-- WORK ITEM --
In the records below, begin at the line that has "Dismiss the Spatial" and stop after the line that has "Task: Open the Help menu"; quote those lines verbatim and nothing more.

-- Collection entries --
-=-=-=-=-
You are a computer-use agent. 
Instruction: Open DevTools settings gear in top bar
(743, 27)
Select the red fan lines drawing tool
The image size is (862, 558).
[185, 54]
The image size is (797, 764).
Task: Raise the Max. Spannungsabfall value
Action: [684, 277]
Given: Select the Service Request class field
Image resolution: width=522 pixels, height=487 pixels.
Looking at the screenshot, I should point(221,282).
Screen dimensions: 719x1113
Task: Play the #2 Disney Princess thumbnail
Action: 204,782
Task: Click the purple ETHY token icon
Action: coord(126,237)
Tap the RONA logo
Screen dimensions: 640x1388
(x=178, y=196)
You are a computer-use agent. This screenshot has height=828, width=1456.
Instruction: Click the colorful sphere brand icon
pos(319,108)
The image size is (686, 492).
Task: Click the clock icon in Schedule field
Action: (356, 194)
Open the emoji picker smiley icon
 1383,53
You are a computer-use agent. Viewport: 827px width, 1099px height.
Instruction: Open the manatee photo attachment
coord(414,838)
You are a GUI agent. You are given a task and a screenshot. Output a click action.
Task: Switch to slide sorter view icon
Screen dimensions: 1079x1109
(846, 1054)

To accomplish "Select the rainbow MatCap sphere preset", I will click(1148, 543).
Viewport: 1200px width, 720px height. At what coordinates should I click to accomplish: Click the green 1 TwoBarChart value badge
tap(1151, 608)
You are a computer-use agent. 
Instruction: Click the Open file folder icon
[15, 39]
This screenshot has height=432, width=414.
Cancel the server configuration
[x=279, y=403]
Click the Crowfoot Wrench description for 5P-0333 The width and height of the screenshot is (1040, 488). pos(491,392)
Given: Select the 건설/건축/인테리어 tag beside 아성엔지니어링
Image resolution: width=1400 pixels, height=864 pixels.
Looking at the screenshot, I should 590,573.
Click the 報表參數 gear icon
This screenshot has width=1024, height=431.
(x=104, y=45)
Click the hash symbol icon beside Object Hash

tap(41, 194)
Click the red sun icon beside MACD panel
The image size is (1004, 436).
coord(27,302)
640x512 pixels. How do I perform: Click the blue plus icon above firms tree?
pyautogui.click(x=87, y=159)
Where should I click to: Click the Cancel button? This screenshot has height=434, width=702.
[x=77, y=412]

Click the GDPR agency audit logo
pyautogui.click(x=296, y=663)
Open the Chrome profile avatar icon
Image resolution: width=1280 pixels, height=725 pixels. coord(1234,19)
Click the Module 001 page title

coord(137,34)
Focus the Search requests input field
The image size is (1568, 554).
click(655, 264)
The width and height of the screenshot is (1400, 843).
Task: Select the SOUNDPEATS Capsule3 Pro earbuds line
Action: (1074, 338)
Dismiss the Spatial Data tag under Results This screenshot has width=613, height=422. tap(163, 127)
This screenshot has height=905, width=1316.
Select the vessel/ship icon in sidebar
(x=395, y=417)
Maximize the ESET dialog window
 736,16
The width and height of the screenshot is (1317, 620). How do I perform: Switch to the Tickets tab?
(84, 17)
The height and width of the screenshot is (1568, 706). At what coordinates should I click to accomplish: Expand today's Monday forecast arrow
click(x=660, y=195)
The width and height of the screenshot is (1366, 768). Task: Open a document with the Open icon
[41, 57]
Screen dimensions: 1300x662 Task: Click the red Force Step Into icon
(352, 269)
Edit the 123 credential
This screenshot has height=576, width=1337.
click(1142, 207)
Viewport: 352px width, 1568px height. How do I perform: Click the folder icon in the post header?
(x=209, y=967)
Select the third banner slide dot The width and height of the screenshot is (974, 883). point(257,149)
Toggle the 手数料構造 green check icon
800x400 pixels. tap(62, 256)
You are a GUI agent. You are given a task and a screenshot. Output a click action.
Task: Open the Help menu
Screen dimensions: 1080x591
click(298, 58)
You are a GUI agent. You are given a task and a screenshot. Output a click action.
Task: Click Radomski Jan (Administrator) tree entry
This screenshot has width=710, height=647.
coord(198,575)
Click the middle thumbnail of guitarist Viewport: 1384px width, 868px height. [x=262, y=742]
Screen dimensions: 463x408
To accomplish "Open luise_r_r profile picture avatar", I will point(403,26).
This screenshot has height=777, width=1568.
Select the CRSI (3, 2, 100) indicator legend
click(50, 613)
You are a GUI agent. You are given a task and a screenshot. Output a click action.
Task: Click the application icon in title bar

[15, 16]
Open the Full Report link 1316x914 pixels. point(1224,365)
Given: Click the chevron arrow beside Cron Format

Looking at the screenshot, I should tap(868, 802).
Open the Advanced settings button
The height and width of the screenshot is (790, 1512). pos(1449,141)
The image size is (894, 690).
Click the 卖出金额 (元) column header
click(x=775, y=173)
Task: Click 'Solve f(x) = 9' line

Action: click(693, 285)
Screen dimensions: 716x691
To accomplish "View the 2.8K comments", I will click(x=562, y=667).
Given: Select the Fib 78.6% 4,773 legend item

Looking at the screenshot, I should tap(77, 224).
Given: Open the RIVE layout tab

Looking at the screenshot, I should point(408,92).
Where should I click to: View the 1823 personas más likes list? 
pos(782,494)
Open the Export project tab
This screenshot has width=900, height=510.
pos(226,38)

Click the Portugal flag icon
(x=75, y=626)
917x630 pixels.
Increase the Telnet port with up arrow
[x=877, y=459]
-=-=-=-=-
-- OUTPUT OF THE EXERCISE --
Dismiss the Spatial Data tag under Results This screenshot has width=613, height=422. tap(163, 127)
This screenshot has height=905, width=1316.
Select the vessel/ship icon in sidebar
(x=395, y=417)
Maximize the ESET dialog window
 736,16
The width and height of the screenshot is (1317, 620). How do I perform: Switch to the Tickets tab?
(84, 17)
The height and width of the screenshot is (1568, 706). At what coordinates should I click to accomplish: Expand today's Monday forecast arrow
click(x=660, y=195)
The width and height of the screenshot is (1366, 768). Task: Open a document with the Open icon
[41, 57]
Screen dimensions: 1300x662 Task: Click the red Force Step Into icon
(352, 269)
Edit the 123 credential
This screenshot has height=576, width=1337.
click(1142, 207)
Viewport: 352px width, 1568px height. How do I perform: Click the folder icon in the post header?
(x=209, y=967)
Select the third banner slide dot The width and height of the screenshot is (974, 883). point(257,149)
Toggle the 手数料構造 green check icon
800x400 pixels. tap(62, 256)
You are a GUI agent. You are given a task and a screenshot. Output a click action.
Task: Open the Help menu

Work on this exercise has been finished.